[Saved data entries]
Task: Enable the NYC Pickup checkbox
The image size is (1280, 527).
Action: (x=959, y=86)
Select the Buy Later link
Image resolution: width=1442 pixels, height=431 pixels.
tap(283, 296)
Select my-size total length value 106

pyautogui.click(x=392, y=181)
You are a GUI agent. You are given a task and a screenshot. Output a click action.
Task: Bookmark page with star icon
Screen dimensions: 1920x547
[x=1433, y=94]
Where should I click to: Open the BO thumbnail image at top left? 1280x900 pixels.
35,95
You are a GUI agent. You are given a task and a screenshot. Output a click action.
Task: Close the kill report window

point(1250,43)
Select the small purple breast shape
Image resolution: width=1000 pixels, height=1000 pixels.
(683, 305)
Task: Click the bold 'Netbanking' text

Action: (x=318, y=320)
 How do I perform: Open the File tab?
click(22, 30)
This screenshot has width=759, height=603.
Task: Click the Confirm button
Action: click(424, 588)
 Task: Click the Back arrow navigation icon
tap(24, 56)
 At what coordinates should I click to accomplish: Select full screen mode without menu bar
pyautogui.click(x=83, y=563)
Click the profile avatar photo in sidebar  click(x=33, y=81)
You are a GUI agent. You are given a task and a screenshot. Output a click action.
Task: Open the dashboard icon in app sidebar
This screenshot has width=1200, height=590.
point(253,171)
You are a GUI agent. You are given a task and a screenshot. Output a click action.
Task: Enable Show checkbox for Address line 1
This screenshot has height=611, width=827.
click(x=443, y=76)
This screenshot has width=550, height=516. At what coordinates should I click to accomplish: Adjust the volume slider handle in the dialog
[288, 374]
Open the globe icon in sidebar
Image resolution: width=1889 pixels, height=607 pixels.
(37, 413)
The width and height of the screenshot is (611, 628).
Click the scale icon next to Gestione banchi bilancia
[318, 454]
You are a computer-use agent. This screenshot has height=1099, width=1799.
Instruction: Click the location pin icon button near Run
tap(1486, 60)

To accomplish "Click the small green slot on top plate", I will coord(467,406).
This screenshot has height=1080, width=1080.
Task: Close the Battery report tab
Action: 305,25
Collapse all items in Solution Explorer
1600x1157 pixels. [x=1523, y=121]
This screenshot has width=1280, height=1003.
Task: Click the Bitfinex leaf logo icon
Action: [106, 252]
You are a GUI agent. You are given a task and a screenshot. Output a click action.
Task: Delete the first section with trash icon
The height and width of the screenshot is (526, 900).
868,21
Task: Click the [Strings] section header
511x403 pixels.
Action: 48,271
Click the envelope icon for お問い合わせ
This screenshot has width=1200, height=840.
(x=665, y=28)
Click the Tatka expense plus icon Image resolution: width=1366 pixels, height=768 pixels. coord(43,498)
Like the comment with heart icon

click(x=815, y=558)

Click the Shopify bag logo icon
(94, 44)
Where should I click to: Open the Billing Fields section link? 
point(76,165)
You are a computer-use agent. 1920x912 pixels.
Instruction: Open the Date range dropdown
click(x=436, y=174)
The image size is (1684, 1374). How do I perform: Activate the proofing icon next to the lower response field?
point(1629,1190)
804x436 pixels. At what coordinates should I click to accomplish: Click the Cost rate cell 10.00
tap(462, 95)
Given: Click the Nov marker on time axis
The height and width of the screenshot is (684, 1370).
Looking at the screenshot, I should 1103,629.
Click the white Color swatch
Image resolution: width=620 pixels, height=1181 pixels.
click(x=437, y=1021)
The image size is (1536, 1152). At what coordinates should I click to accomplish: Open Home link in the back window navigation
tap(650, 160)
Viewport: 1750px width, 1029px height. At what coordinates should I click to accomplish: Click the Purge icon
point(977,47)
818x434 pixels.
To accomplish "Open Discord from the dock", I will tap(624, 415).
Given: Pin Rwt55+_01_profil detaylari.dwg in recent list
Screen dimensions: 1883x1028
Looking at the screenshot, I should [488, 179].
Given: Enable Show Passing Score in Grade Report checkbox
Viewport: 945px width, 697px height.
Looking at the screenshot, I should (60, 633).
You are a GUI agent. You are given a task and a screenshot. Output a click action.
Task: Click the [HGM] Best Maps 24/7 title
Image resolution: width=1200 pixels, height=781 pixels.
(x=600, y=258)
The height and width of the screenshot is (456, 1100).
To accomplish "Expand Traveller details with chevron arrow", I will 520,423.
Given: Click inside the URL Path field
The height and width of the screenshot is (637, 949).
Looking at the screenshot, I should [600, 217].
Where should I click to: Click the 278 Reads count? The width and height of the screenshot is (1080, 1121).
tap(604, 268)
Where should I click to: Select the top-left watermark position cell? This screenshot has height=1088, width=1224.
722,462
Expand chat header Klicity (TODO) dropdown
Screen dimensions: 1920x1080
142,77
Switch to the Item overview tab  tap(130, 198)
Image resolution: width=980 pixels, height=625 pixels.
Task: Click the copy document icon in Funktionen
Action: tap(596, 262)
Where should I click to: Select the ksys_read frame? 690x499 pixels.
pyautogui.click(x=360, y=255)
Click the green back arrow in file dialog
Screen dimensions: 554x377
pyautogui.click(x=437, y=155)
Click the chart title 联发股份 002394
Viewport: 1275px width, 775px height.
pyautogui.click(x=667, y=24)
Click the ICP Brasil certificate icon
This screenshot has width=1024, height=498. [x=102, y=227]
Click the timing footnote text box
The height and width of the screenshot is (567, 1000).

> _Exercise prompt_
All of the data must be written out again, exactly as it stands.

> _Task answer_
Task: Enable the NYC Pickup checkbox
The image size is (1280, 527).
Action: (x=959, y=86)
Select the Buy Later link
Image resolution: width=1442 pixels, height=431 pixels.
tap(283, 296)
Select my-size total length value 106

pyautogui.click(x=392, y=181)
You are a GUI agent. You are given a task and a screenshot. Output a click action.
Task: Bookmark page with star icon
Screen dimensions: 1920x547
[x=1433, y=94]
Where should I click to: Open the BO thumbnail image at top left? 1280x900 pixels.
35,95
You are a GUI agent. You are given a task and a screenshot. Output a click action.
Task: Close the kill report window

point(1250,43)
Select the small purple breast shape
Image resolution: width=1000 pixels, height=1000 pixels.
(683, 305)
Task: Click the bold 'Netbanking' text

Action: (x=318, y=320)
 How do I perform: Open the File tab?
click(22, 30)
This screenshot has width=759, height=603.
Task: Click the Confirm button
Action: click(424, 588)
 Task: Click the Back arrow navigation icon
tap(24, 56)
 At what coordinates should I click to accomplish: Select full screen mode without menu bar
pyautogui.click(x=83, y=563)
Click the profile avatar photo in sidebar  click(x=33, y=81)
You are a GUI agent. You are given a task and a screenshot. Output a click action.
Task: Open the dashboard icon in app sidebar
This screenshot has width=1200, height=590.
point(253,171)
You are a GUI agent. You are given a task and a screenshot. Output a click action.
Task: Enable Show checkbox for Address line 1
This screenshot has height=611, width=827.
click(x=443, y=76)
This screenshot has width=550, height=516. At what coordinates should I click to accomplish: Adjust the volume slider handle in the dialog
[288, 374]
Open the globe icon in sidebar
Image resolution: width=1889 pixels, height=607 pixels.
(37, 413)
The width and height of the screenshot is (611, 628).
Click the scale icon next to Gestione banchi bilancia
[318, 454]
You are a computer-use agent. This screenshot has height=1099, width=1799.
Instruction: Click the location pin icon button near Run
tap(1486, 60)

To accomplish "Click the small green slot on top plate", I will coord(467,406).
This screenshot has height=1080, width=1080.
Task: Close the Battery report tab
Action: 305,25
Collapse all items in Solution Explorer
1600x1157 pixels. [x=1523, y=121]
This screenshot has width=1280, height=1003.
Task: Click the Bitfinex leaf logo icon
Action: [106, 252]
You are a GUI agent. You are given a task and a screenshot. Output a click action.
Task: Delete the first section with trash icon
The height and width of the screenshot is (526, 900).
868,21
Task: Click the [Strings] section header
511x403 pixels.
Action: 48,271
Click the envelope icon for お問い合わせ
This screenshot has width=1200, height=840.
(x=665, y=28)
Click the Tatka expense plus icon Image resolution: width=1366 pixels, height=768 pixels. coord(43,498)
Like the comment with heart icon

click(x=815, y=558)

Click the Shopify bag logo icon
(94, 44)
Where should I click to: Open the Billing Fields section link? 
point(76,165)
You are a computer-use agent. 1920x912 pixels.
Instruction: Open the Date range dropdown
click(x=436, y=174)
The image size is (1684, 1374). How do I perform: Activate the proofing icon next to the lower response field?
point(1629,1190)
804x436 pixels. At what coordinates should I click to accomplish: Click the Cost rate cell 10.00
tap(462, 95)
Given: Click the Nov marker on time axis
The height and width of the screenshot is (684, 1370).
Looking at the screenshot, I should 1103,629.
Click the white Color swatch
Image resolution: width=620 pixels, height=1181 pixels.
click(x=437, y=1021)
The image size is (1536, 1152). At what coordinates should I click to accomplish: Open Home link in the back window navigation
tap(650, 160)
Viewport: 1750px width, 1029px height. At what coordinates should I click to accomplish: Click the Purge icon
point(977,47)
818x434 pixels.
To accomplish "Open Discord from the dock", I will tap(624, 415).
Given: Pin Rwt55+_01_profil detaylari.dwg in recent list
Screen dimensions: 1883x1028
Looking at the screenshot, I should [488, 179].
Given: Enable Show Passing Score in Grade Report checkbox
Viewport: 945px width, 697px height.
Looking at the screenshot, I should (60, 633).
You are a GUI agent. You are given a task and a screenshot. Output a click action.
Task: Click the [HGM] Best Maps 24/7 title
Image resolution: width=1200 pixels, height=781 pixels.
(x=600, y=258)
The height and width of the screenshot is (456, 1100).
To accomplish "Expand Traveller details with chevron arrow", I will 520,423.
Given: Click inside the URL Path field
The height and width of the screenshot is (637, 949).
Looking at the screenshot, I should [600, 217].
Where should I click to: Click the 278 Reads count? The width and height of the screenshot is (1080, 1121).
tap(604, 268)
Where should I click to: Select the top-left watermark position cell? This screenshot has height=1088, width=1224.
722,462
Expand chat header Klicity (TODO) dropdown
Screen dimensions: 1920x1080
142,77
Switch to the Item overview tab  tap(130, 198)
Image resolution: width=980 pixels, height=625 pixels.
Task: Click the copy document icon in Funktionen
Action: tap(596, 262)
Where should I click to: Select the ksys_read frame? 690x499 pixels.
pyautogui.click(x=360, y=255)
Click the green back arrow in file dialog
Screen dimensions: 554x377
pyautogui.click(x=437, y=155)
Click the chart title 联发股份 002394
Viewport: 1275px width, 775px height.
pyautogui.click(x=667, y=24)
Click the ICP Brasil certificate icon
This screenshot has width=1024, height=498. [x=102, y=227]
Click the timing footnote text box
The height and width of the screenshot is (567, 1000).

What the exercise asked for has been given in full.